* TASK BRIEF: Retype the data below word for word, but leave out the pictures.

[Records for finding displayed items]
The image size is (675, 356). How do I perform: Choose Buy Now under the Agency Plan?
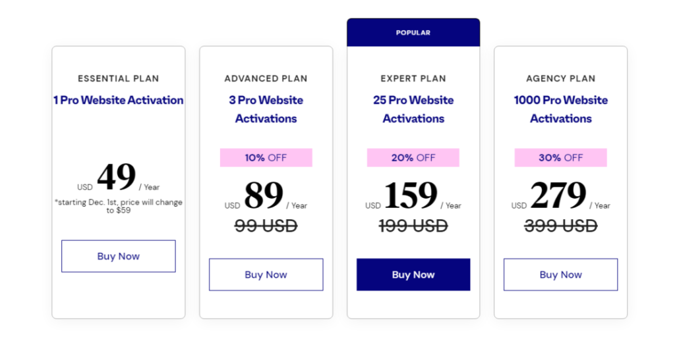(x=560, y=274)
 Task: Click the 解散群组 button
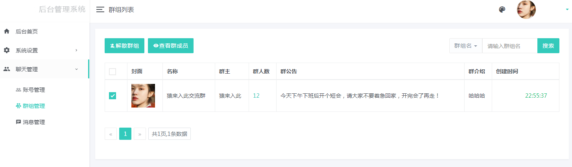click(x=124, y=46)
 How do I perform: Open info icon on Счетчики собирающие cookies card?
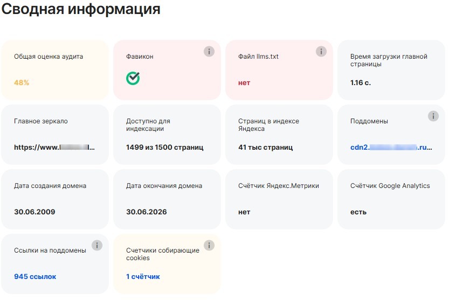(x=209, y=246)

* SOLUTION FOR THIS PROBLEM:
The image size is (675, 356). How do I perform: Choose Buy Now under the Agency Plan?
(x=560, y=274)
 Task: Click the 解散群组 button
click(x=124, y=46)
 How do I perform: Open info icon on Счетчики собирающие cookies card?
(x=209, y=246)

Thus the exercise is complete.